Supreme Court Affirms Whistleblower Protections
This morning, the Supreme Court released its opinion in Department of Homeland Security v. MacLean (Case No. 13-894). The facts of the case were quite simple: Robert J. MacLean was an air marshall with the TSA. In July 2003, the TSA briefed all federal air marshals—including MacLean—about a potential plot to hijack passenger flights. A few days after the briefing, MacLean received from the TSA a text message cancelling all overnight missions from Las Vegas until early August. MacLean, who was stationed in Las Vegas, believed that cancelling those missions during a hijacking alert was dangerous and illegal. He therefore contacted a reporter and told him about the TSA’s decision to cancel the missions. After discovering that MacLean was the source of the disclosure, the TSA fired him for disclosing sensitive security information without authorization. MacLean argued that his disclosure was “whistleblowing activity” under a law that protects employees who disclose information revealing “any violation of any law, rule, or regulation,” or “a substantial and specific danger to public health or safety.” That law’s protections, however, do not extend to disclosures that are “specifically prohibited by law.” The TSA felt that MacLean’s disclosures were “specifically prohibited” by by the TSA’s regulations on sensitive security information, and therefore not protected by the whistleblower law.

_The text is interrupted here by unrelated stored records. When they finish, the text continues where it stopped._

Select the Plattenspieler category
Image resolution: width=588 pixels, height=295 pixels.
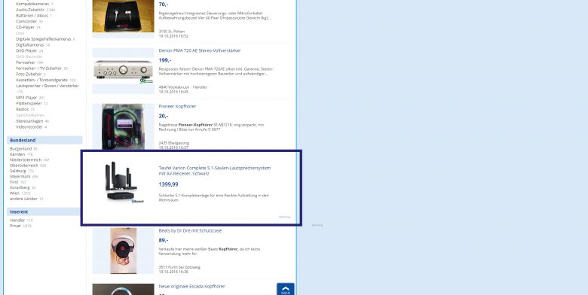click(29, 103)
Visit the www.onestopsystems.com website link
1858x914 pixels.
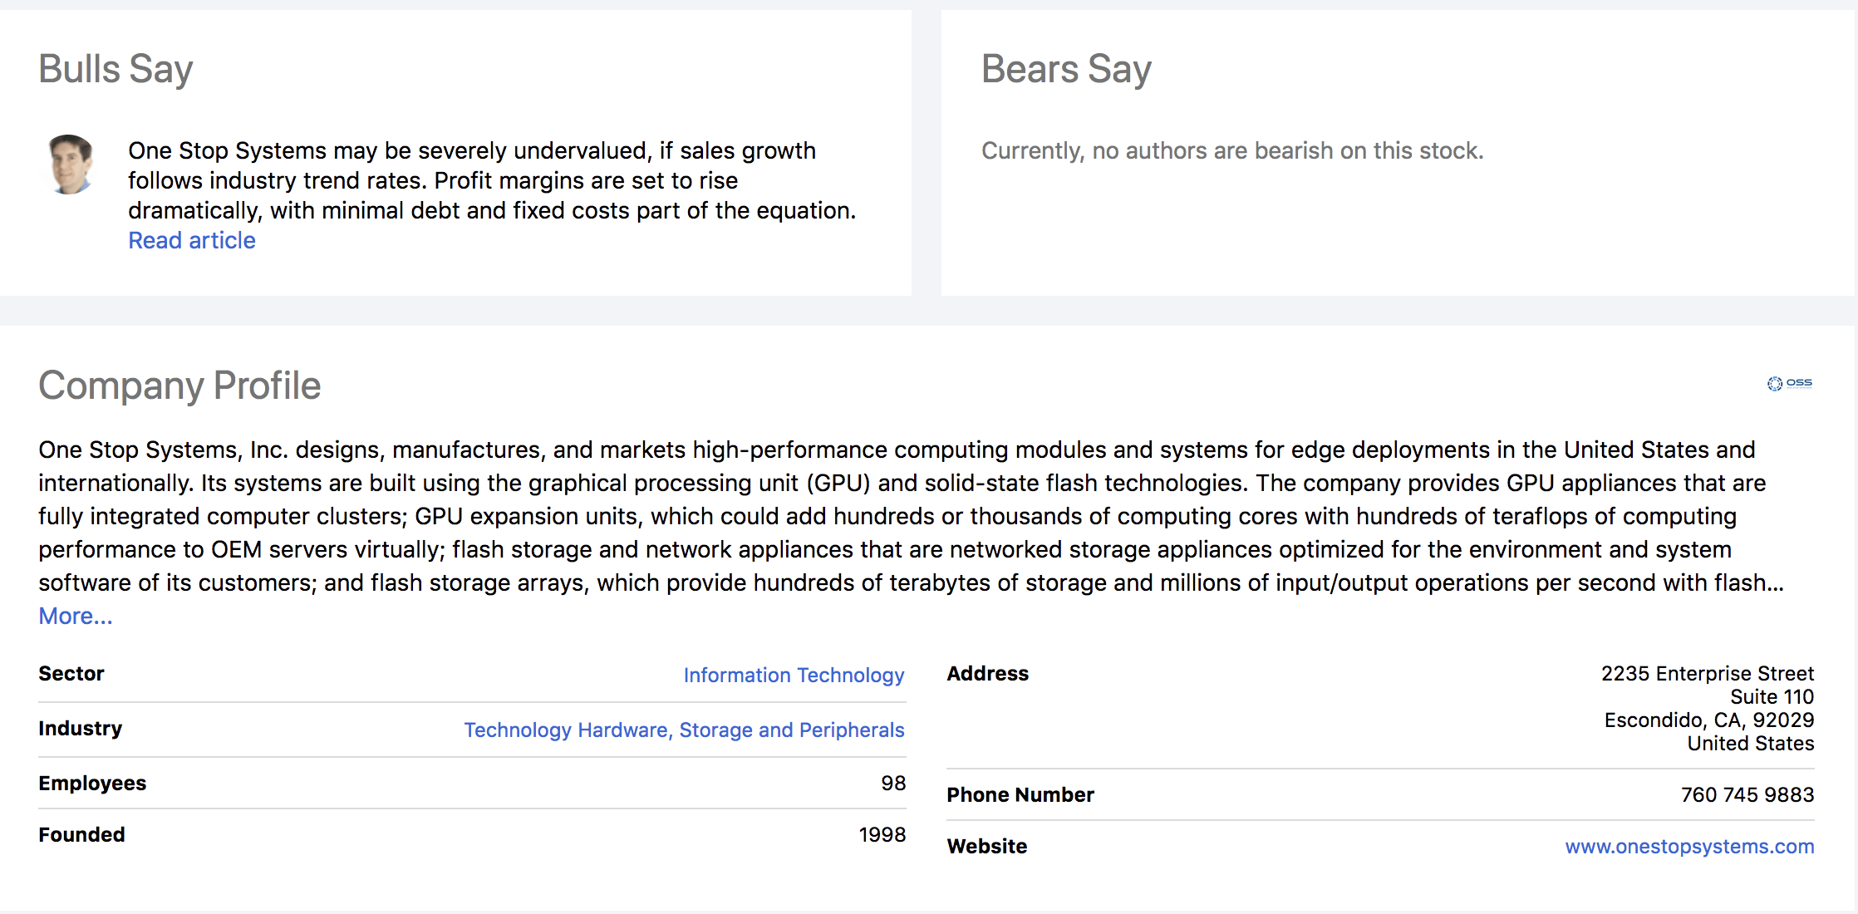tap(1689, 846)
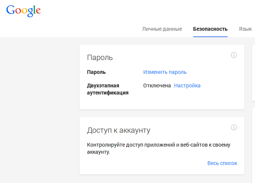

After a long series of legal battles and appeals, the case finally wound up at the U.S. Supreme Court. This morning, the Justices ruled that MacLean’s disclosures were protected, because the TSA’s regulations do not count as “law.” Remember – the only exception to the whistleblower protection is for disclosures “specifically prohibited by law” – not “specifically prohibited by regulations,” or “specifically prohibited by rules.” Since the TSA regulations are not “law,” MacLean’s disclosure to the press was protected, said the Court.This was a tricky case for the Justices – they had to balance individual rights, and the public’s “right to know” against issues of national security. In this case, they tipped the balance in favor of the whistleblower. What do you think? Did they get it right?